The lines to extract begin at the one containing "Where should I click to: Toggle" and run to the end of the listing; set them down exactly and alone.
↓↓↓
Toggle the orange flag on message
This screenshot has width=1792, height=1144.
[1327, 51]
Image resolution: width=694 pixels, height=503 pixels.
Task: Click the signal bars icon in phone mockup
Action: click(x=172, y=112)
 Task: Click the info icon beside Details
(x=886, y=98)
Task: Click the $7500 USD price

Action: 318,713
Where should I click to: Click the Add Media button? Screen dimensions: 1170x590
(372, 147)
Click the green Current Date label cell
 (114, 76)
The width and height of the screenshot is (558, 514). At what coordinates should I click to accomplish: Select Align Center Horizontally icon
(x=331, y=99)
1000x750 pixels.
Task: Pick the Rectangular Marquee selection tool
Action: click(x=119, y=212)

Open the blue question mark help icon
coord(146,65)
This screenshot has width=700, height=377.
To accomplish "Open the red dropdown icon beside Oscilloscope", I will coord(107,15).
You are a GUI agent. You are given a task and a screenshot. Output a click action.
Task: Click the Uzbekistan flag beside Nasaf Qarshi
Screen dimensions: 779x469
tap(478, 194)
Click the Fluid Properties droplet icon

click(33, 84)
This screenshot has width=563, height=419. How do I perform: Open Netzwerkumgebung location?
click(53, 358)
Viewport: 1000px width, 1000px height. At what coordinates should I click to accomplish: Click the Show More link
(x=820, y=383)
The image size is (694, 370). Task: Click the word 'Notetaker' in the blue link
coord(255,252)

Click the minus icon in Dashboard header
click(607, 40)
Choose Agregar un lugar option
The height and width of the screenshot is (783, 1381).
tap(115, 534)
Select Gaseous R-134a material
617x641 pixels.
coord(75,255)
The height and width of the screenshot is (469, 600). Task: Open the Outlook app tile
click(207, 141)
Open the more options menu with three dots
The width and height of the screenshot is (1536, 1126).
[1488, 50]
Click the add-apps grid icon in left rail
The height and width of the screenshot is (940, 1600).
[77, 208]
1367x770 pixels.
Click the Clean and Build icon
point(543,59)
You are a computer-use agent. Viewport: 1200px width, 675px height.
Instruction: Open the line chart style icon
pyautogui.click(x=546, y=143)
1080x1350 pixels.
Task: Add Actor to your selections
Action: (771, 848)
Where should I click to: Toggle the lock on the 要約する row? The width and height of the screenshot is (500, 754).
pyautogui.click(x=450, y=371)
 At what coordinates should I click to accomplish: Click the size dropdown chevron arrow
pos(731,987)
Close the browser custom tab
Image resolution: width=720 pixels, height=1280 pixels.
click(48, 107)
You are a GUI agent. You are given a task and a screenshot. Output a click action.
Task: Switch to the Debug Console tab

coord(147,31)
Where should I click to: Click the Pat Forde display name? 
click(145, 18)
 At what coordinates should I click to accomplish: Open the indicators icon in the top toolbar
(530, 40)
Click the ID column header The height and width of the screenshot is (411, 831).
↑↑↑
→ Task result
Where should I click to: Toggle the lock on the 要約する row? The width and height of the screenshot is (500, 754).
pyautogui.click(x=450, y=371)
 At what coordinates should I click to accomplish: Click the size dropdown chevron arrow
pos(731,987)
Close the browser custom tab
Image resolution: width=720 pixels, height=1280 pixels.
click(48, 107)
You are a GUI agent. You are given a task and a screenshot. Output a click action.
Task: Switch to the Debug Console tab

coord(147,31)
Where should I click to: Click the Pat Forde display name? 
click(145, 18)
 At what coordinates should I click to accomplish: Open the indicators icon in the top toolbar
(530, 40)
Click the ID column header The height and width of the screenshot is (411, 831).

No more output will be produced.